Youtube has videos on use of a tool like the link.
use quality front and rear glass weatherstrip like Steele Products for replacing the glass (the front and rear rubbers are pulled onto the lip of the window openings with a rope.
There are different size reveal molding clips for front and back glass. Note and take pictures of all reveal molding clip factory locations and sizes of reveal molding clips.
Yes 63/64 is the same for 62 to 64 2 door Hardtops, except the front windshield vertical stainless that abuts the windshield glass near the vent windows is screwed to the pillar with 2 or 3 very small short philips screws ( reveal molding clips are “not” used on this stainless. The roofrail stainless has to be removed to access these small philips mounting screws.
the upper windshield trim on a "60" is held with clips that are bolted through metal just above the rubber. You have to take off the inside trim to get at the nuts. just put my windshield back on and yes with a rope like Paul said.
Another tip, is not to pull upward on the trim until all the clips are released, because you run the risk of bending it out of shape. I used small pieces of a paint stick under the stainless as I worked it loose to keep it from reattaching as I worked my way to the end. Also, check the clips for deterioration or rust, and replace any that are questionable. Take your time, because if you don't, you will spend a lot of time looking for replacement parts, or finding someone to take the bend out of your moldings. If it doesn't come loose easily, start looking for hidden fasteners. GM had a habit of using very small screws and T bolts to hold moldings on,
For 59, I have a picture for reference, two screws (one at each end) and 6 clips. Most clips were bent, rusted or the nut would go loose on the worn stem of the clip. Repros are available. The clip stem goes through the rubber and the nut is accessible from the inside but the roof lining needs to be partially removed. The top moulding must be pulled gently towards the front of the car (rather than up). Not sure if soft goo was used at the factory but upon re-assembly I used some where the clip goes through the hole in the rubber to prevent water ingress.
Well, I was successful in getting all the moldings off without any damage. The tool that Paul referenced above really didn't do any good in my case. Believe me, I tried! I was able to get one clip disengaged on the upper drivers side and then I used a plastic "j" hook that is made for molding/reveal removal and slid it across the windshield and was able to get the top off. The side pieces were held in with the same type of clips, but this piece of molding has long "fingers" that go under the clip. The bottom molding was easy since it's held on with 7 Phillips head and two slide in clips.
I believe it would have went much easier if the line employee at Fisher Body didn't pack the molding so full of body sealant. Once that stuff sets up, it creates a heck of vacuum between the molding and the weatherstrip.

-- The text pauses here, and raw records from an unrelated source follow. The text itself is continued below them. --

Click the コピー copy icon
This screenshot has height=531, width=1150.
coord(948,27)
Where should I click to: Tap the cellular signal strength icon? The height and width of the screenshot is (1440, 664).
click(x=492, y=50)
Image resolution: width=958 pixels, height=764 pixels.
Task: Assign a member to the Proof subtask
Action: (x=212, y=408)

I can do a complete step by step tutorial if anyone would like it with pictures and tool descriptions. Now that I removed them, it wasn't that hard, but being careful also means taking 2-3 hours. I believe the '61-'62 windshield moldings were virtually the same.
If the person on the assembly line didn't goop it the way that he did you would probably be replacing a lot of the floor and cowl. The seam sealer was installed to keep the water out. If it failed, the carpet would get wet, and the steel below the carpet would eventually rust away.